Charles Dickenss biography by Wilkie Collins.  

Charles Dickens  

   In the 20th of January, 1890 , the Pall Mall Gazette lamented that Wilkie Collins, who died on September 23rd in the previous autumn, had not written a biography of his friend, mentor, and collaborator, Charles Dickens. His very close relations with Dickens gave him opportunities that came to no other man, and he could have told the story well. This cannot be doubted if a look is taken at the pencil and pen memoranda that are to be found in his copy of Forster's "Life"--the three-volume edition of 1872, which will be sold on Monday .

  The marginal notes reveal not only Collins's feelings about Dickens's works and life, but also about the shortcomings of Forster's biography itself. Forster, asserts Collins, is too inclined to conventional morality ("wretched English claptrap") and to eulogize Dickens. In criticizing Forster's praising his dead friend's "unbroken continuity of kindly impulse," Collins seems to imply that there was a dimension of Dickens's life that Forster was reluctant to discuss. The best Dickens biography, then, in Collins's terms would be the one that best conveys that sense of the dual nature of Dickens, whose life in some respects is a more extraordinary bildungsroman (containing more plot secrets) than any of those which sprang from his pen. Collins seems to have been demanding from a Dickens biography a critical honesty and a strength of literary judgment that Forster's (even though, until the appearance of Edgar Johnson's Charles Dickens: His Tragedy and Triumph in 1952, it remained the standard work on Dickens' life) sometimes lacks.

  Although many biographers have attempted Dickens since Collins pencilled in his criticisms of Forster, two recent scalers of that English literary edifice are particularly noteworthy: American Dickens scholar Fred Kaplan, and British novelist Peter Ackroyd. Against these moderns who have been influenced alike by Freud, television, and The National Enquirer, one employs the standards set by Dickens' friend, agent, and confidant, John Forster.
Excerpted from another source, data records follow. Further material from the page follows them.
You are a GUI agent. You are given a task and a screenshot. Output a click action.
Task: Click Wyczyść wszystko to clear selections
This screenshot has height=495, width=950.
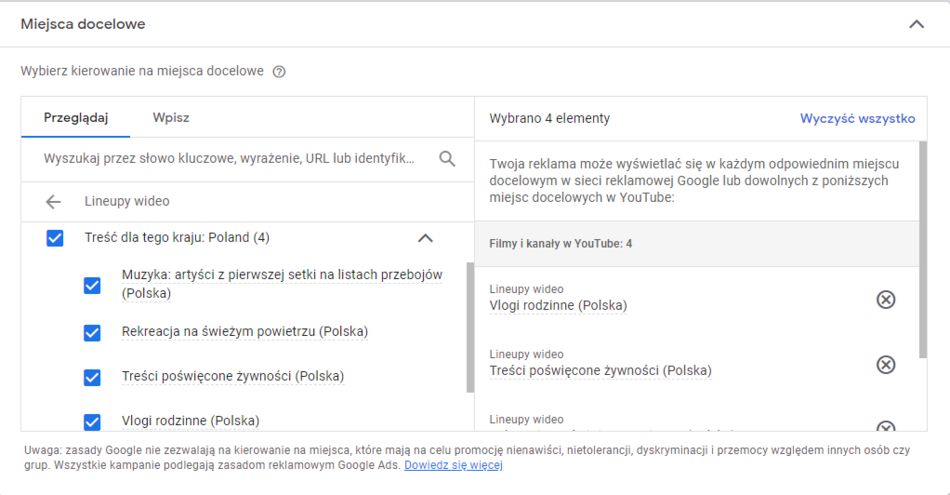[x=857, y=118]
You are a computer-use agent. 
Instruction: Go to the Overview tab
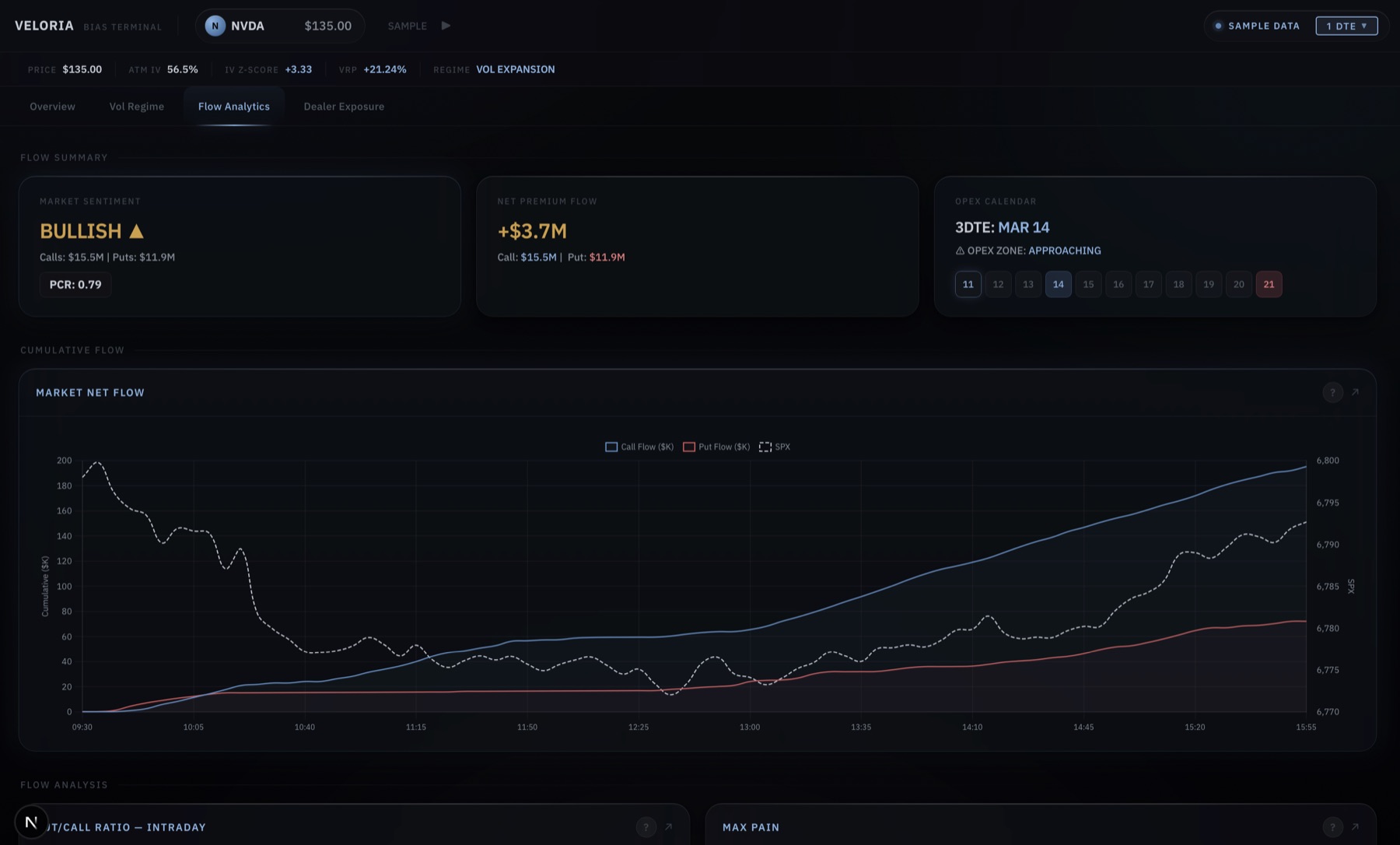click(52, 107)
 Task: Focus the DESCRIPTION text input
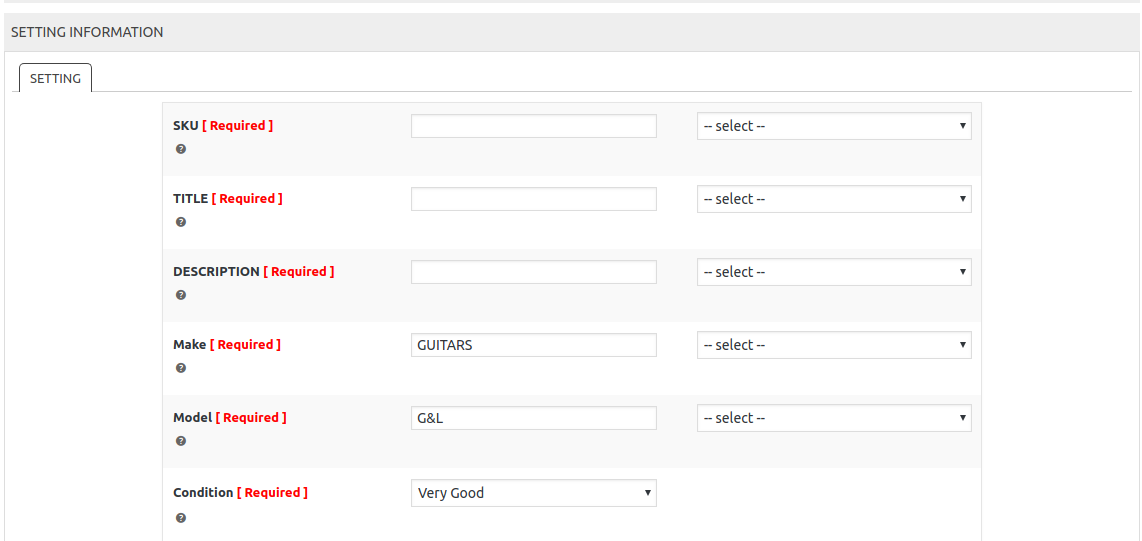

Forster's biography is both an epic in twelve books, an illustrated history (the first volume has thirteen illustrations, the second sixteen), a eulogy (it closes with a picture of Westminster Abbey's Poets' Corner and the inscription on Dickens' grave), and an Horatio Alger story (its last word being in the appendixed will "93,000" (II: 301). Forster was not merely the friend of the great man; he was a highly experienced journalist by the time he began to write the biography, and his experience as a writer as well as his breadth of reading shows. For example, Forster compares CD's childhood first to Sir Walter Scott's, then to David Copperfield's in "Earliest Years." The work is full of literary references, including the books CD read as a child. In the second chapter, "Hard Experiences in Boyhood. 1822-1824," Forster relates CD's experience in the blacking warehouse 'somewhere near the Strand ' to David Copperfield's. He was, in fact, the first to mention the connection, which he stumbled upon quite by accident in conversation with Dickens "in the March or April of 1847" (I: 15). From the third chapter, "School Days and Start in Life," Forster proceeds to the period 1831-35, when Dickens began his career as a writer at the age of nineteen, becoming a short-hand reporter covering parliamentary debates for the True Sun.